Wie warm es auf dem Mars war, wissen die Geologen zwar nicht genau, aber der Treibhauseffekt einer einstmals dichten Kohlendioxidatmosphäre könnte seine Oberfläche durchaus erwärmt haben. Kastings Berechnungen zufolge hätte eine CO2-Atmosphäre von 1 bis 5 bar Teile der Marsoberfläche in ihrer Frühzeit vor Frost bewahrt. Dabei gilt der niedrigere Wert für den Marsäquator und größtmögliche Sonnennähe des Planeten; die größere Zahl ist ein Mittelwert für den gesamten Planeten.

Ein feines Nettzwerk von Wasserläufen auf dem Mars. Zu sehen ist ein mit vielen Kratern übersätes Hochland, das von feinen Kanälen durchzogen ist. Die Lage dieser Kanäle läßt sie als Abflußläufe erscheinen. Da sie nur auf altem Gelände auftreten, stammen sie wahrschienlich aus einer Zeit, als es auf dem Mars noch Regenfälle gab, die den Fels aktiv erodieren konnten. Das allmähliche Verschwinden dieser Kanäle könnte darauf zurückgehen, daß die alten Wasserläufe damals im Boden versickert sind.
Viking 2-Sonde, Quelle: NASA's Planetary Photojournal
Daß Mars früher einmal soviel atmosphärisches Kohlendioxid besaß, liegt durchaus im Bereich des Möglichen - obwohl es 150 - 800mal mehr gewesen wäre als heute. Wäre der Planet Mars, dessen Masse nur ungefähr ein Zehntel der Erdmasse ausmacht, einst gemäß diesem Massenverhältnis mit Kohlendioxid ausgestattet gewesen, so hätte sein Gesamtvorrat an Kohlendioxid ungefähr 10 bar entsprochen (für diese Zahl muß man die im Vergleich zur Erde kleinere Oberfläche und Gravitation des Mars berücksichtigen).
-------
_Zu erledigende Aufgaben_.
A) Welchem Druck hätte laut dem Text über den Mars sein Gesamtvorrat an Kohlendioxid ungefähr entsprochen, wenn er gemäß seinem Massenverhältnis zur Erde damit ausgestattet gewesen wäre?
B) Nennen Sie bitte alle Druckwerte in bar, die im Text über den Mars vorkommen.
-------
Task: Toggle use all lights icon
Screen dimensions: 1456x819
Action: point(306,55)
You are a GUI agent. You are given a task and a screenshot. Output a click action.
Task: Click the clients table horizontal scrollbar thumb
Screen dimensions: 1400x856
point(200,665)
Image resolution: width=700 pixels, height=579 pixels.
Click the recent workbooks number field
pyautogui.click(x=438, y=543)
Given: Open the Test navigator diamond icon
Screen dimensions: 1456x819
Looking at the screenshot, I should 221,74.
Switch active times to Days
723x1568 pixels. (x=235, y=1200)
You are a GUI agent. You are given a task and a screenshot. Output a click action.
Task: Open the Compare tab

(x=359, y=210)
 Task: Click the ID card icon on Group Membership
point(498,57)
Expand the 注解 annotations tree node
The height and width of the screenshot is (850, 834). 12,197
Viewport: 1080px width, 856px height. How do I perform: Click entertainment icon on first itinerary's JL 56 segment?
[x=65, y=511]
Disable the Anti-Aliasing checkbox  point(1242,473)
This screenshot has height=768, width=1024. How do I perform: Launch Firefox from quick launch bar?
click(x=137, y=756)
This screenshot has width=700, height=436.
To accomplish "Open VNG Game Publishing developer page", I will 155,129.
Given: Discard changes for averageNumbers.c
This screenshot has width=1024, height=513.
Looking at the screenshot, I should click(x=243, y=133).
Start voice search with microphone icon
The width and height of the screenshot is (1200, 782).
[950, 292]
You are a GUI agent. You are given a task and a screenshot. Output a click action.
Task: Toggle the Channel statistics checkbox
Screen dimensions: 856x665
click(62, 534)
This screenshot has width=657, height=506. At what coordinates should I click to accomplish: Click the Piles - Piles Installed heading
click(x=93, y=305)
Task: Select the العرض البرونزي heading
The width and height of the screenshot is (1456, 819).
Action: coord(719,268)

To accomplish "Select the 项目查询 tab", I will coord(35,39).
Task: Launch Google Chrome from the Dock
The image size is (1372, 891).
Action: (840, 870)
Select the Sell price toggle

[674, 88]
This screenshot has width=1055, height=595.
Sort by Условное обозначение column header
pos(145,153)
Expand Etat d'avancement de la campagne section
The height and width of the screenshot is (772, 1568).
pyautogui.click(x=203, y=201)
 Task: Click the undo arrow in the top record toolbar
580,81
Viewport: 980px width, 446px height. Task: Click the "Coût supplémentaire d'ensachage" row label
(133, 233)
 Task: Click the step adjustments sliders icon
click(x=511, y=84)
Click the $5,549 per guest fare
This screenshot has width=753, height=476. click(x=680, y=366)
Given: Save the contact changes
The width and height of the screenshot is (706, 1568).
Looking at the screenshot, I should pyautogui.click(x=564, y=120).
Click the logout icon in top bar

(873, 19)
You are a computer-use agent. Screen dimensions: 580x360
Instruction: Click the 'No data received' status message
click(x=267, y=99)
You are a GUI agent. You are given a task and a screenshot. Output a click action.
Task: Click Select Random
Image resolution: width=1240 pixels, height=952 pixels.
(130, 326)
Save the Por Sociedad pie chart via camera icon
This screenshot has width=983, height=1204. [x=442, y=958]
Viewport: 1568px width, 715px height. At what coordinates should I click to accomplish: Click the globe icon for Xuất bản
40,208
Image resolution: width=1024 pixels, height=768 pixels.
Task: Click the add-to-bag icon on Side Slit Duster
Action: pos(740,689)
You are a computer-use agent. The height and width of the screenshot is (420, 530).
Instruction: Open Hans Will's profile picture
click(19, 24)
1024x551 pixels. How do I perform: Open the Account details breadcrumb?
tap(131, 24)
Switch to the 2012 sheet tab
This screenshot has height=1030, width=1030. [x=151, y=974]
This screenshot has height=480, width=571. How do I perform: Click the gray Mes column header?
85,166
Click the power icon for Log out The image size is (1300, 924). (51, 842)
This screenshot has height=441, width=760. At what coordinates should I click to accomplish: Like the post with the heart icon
-------
_Antworten zu Aufgaben_.
A) Ungefähr 10 bar.

B) 1 bar, 5 bar, 10 bar